[Directions for this task]:
The response must match the data below exactly, line for line.

[Dataset records]:

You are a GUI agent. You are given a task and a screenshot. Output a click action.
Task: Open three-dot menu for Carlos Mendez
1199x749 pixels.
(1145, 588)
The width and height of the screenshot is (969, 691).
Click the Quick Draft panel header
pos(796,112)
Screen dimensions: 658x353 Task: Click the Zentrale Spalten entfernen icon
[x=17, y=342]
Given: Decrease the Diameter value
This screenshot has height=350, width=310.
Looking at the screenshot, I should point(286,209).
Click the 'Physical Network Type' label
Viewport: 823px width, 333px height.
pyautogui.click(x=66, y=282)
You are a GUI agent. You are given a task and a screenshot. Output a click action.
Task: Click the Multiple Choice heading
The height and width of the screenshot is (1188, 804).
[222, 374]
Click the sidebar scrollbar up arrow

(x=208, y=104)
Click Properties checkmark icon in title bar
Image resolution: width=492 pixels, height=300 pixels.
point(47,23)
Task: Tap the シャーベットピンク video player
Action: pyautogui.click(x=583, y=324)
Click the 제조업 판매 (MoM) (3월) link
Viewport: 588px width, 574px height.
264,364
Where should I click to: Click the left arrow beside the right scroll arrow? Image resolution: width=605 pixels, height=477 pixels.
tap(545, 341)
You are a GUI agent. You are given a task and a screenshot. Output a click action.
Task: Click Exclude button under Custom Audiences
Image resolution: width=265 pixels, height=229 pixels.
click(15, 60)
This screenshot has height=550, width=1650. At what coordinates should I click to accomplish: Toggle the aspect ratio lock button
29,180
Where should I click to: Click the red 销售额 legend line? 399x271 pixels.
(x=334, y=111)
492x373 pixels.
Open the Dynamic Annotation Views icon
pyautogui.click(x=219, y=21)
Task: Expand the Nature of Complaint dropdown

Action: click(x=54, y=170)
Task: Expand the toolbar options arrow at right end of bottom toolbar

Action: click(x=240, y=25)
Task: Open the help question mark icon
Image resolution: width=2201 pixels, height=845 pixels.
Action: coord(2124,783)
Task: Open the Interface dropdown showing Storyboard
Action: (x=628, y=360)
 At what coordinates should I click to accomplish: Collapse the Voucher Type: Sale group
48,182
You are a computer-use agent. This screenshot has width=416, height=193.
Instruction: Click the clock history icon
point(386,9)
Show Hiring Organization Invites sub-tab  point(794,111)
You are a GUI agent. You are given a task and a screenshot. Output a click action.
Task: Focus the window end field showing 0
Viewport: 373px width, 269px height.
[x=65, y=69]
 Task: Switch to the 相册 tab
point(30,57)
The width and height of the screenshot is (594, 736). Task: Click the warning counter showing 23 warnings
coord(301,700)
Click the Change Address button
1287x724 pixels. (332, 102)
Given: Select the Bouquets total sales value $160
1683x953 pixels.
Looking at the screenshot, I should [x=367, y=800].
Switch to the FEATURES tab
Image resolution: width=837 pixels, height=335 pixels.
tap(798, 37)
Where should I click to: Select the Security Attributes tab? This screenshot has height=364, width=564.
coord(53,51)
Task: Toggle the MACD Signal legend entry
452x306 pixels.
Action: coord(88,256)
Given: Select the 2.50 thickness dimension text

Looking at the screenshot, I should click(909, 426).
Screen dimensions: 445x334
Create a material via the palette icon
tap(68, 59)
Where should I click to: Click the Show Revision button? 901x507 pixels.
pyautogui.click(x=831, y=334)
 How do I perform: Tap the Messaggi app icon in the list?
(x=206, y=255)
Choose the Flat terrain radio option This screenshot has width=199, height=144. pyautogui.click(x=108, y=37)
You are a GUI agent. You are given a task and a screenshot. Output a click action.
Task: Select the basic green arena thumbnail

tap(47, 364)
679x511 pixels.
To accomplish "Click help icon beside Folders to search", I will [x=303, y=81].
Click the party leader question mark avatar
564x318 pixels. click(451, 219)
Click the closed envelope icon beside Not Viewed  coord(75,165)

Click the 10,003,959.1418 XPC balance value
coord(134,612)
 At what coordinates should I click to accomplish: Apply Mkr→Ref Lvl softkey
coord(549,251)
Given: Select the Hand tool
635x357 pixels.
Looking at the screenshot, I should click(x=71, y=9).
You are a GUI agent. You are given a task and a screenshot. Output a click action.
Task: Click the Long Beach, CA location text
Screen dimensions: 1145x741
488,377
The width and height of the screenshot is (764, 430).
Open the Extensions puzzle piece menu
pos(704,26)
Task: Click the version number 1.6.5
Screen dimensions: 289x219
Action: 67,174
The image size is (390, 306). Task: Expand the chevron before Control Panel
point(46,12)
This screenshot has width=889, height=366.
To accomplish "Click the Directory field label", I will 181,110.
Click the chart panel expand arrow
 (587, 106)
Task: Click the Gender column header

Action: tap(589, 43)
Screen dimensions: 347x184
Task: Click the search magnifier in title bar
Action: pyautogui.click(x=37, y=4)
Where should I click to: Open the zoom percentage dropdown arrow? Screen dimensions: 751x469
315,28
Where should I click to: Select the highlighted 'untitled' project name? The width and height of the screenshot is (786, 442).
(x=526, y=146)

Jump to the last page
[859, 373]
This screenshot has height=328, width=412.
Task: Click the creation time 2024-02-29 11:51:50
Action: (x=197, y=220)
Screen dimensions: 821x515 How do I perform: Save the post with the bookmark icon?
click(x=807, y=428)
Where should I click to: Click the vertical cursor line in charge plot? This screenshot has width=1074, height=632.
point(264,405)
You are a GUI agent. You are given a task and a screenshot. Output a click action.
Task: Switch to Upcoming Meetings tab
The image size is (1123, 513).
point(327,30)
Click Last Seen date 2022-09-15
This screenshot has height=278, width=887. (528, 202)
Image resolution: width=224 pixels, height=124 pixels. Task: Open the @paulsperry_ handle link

[Response to this exercise]:
You are a GUI agent. You are given a task and a screenshot. Output a click action.
Task: Open three-dot menu for Carlos Mendez
1199x749 pixels.
(1145, 588)
The width and height of the screenshot is (969, 691).
Click the Quick Draft panel header
pos(796,112)
Screen dimensions: 658x353 Task: Click the Zentrale Spalten entfernen icon
[x=17, y=342]
Given: Decrease the Diameter value
This screenshot has height=350, width=310.
Looking at the screenshot, I should point(286,209).
Click the 'Physical Network Type' label
Viewport: 823px width, 333px height.
pyautogui.click(x=66, y=282)
You are a GUI agent. You are given a task and a screenshot. Output a click action.
Task: Click the Multiple Choice heading
The height and width of the screenshot is (1188, 804).
[222, 374]
Click the sidebar scrollbar up arrow

(x=208, y=104)
Click Properties checkmark icon in title bar
Image resolution: width=492 pixels, height=300 pixels.
point(47,23)
Task: Tap the シャーベットピンク video player
Action: pyautogui.click(x=583, y=324)
Click the 제조업 판매 (MoM) (3월) link
Viewport: 588px width, 574px height.
264,364
Where should I click to: Click the left arrow beside the right scroll arrow? Image resolution: width=605 pixels, height=477 pixels.
tap(545, 341)
You are a GUI agent. You are given a task and a screenshot. Output a click action.
Task: Click Exclude button under Custom Audiences
Image resolution: width=265 pixels, height=229 pixels.
click(15, 60)
This screenshot has height=550, width=1650. At what coordinates should I click to accomplish: Toggle the aspect ratio lock button
29,180
Where should I click to: Click the red 销售额 legend line? 399x271 pixels.
(x=334, y=111)
492x373 pixels.
Open the Dynamic Annotation Views icon
pyautogui.click(x=219, y=21)
Task: Expand the Nature of Complaint dropdown

Action: click(x=54, y=170)
Task: Expand the toolbar options arrow at right end of bottom toolbar

Action: click(x=240, y=25)
Task: Open the help question mark icon
Image resolution: width=2201 pixels, height=845 pixels.
Action: coord(2124,783)
Task: Open the Interface dropdown showing Storyboard
Action: (x=628, y=360)
 At what coordinates should I click to accomplish: Collapse the Voucher Type: Sale group
48,182
You are a computer-use agent. This screenshot has width=416, height=193.
Instruction: Click the clock history icon
point(386,9)
Show Hiring Organization Invites sub-tab  point(794,111)
You are a GUI agent. You are given a task and a screenshot. Output a click action.
Task: Focus the window end field showing 0
Viewport: 373px width, 269px height.
[x=65, y=69]
 Task: Switch to the 相册 tab
point(30,57)
The width and height of the screenshot is (594, 736). Task: Click the warning counter showing 23 warnings
coord(301,700)
Click the Change Address button
1287x724 pixels. (332, 102)
Given: Select the Bouquets total sales value $160
1683x953 pixels.
Looking at the screenshot, I should [x=367, y=800].
Switch to the FEATURES tab
Image resolution: width=837 pixels, height=335 pixels.
tap(798, 37)
Where should I click to: Select the Security Attributes tab? This screenshot has height=364, width=564.
coord(53,51)
Task: Toggle the MACD Signal legend entry
452x306 pixels.
Action: coord(88,256)
Given: Select the 2.50 thickness dimension text

Looking at the screenshot, I should click(909, 426).
Screen dimensions: 445x334
Create a material via the palette icon
tap(68, 59)
Where should I click to: Click the Show Revision button? 901x507 pixels.
pyautogui.click(x=831, y=334)
 How do I perform: Tap the Messaggi app icon in the list?
(x=206, y=255)
Choose the Flat terrain radio option This screenshot has width=199, height=144. pyautogui.click(x=108, y=37)
You are a GUI agent. You are given a task and a screenshot. Output a click action.
Task: Select the basic green arena thumbnail

tap(47, 364)
679x511 pixels.
To accomplish "Click help icon beside Folders to search", I will [x=303, y=81].
Click the party leader question mark avatar
564x318 pixels. click(451, 219)
Click the closed envelope icon beside Not Viewed  coord(75,165)

Click the 10,003,959.1418 XPC balance value
coord(134,612)
 At what coordinates should I click to accomplish: Apply Mkr→Ref Lvl softkey
coord(549,251)
Given: Select the Hand tool
635x357 pixels.
Looking at the screenshot, I should click(x=71, y=9).
You are a GUI agent. You are given a task and a screenshot. Output a click action.
Task: Click the Long Beach, CA location text
Screen dimensions: 1145x741
488,377
The width and height of the screenshot is (764, 430).
Open the Extensions puzzle piece menu
pos(704,26)
Task: Click the version number 1.6.5
Screen dimensions: 289x219
Action: 67,174
The image size is (390, 306). Task: Expand the chevron before Control Panel
point(46,12)
This screenshot has width=889, height=366.
To accomplish "Click the Directory field label", I will 181,110.
Click the chart panel expand arrow
 (587, 106)
Task: Click the Gender column header

Action: tap(589, 43)
Screen dimensions: 347x184
Task: Click the search magnifier in title bar
Action: pyautogui.click(x=37, y=4)
Where should I click to: Open the zoom percentage dropdown arrow? Screen dimensions: 751x469
315,28
Where should I click to: Select the highlighted 'untitled' project name? The width and height of the screenshot is (786, 442).
(x=526, y=146)

Jump to the last page
[859, 373]
This screenshot has height=328, width=412.
Task: Click the creation time 2024-02-29 11:51:50
Action: (x=197, y=220)
Screen dimensions: 821x515 How do I perform: Save the post with the bookmark icon?
click(x=807, y=428)
Where should I click to: Click the vertical cursor line in charge plot? This screenshot has width=1074, height=632.
point(264,405)
You are a GUI agent. You are given a task and a screenshot. Output a click action.
Task: Switch to Upcoming Meetings tab
The image size is (1123, 513).
point(327,30)
Click Last Seen date 2022-09-15
This screenshot has height=278, width=887. (528, 202)
Image resolution: width=224 pixels, height=124 pixels. Task: Open the @paulsperry_ handle link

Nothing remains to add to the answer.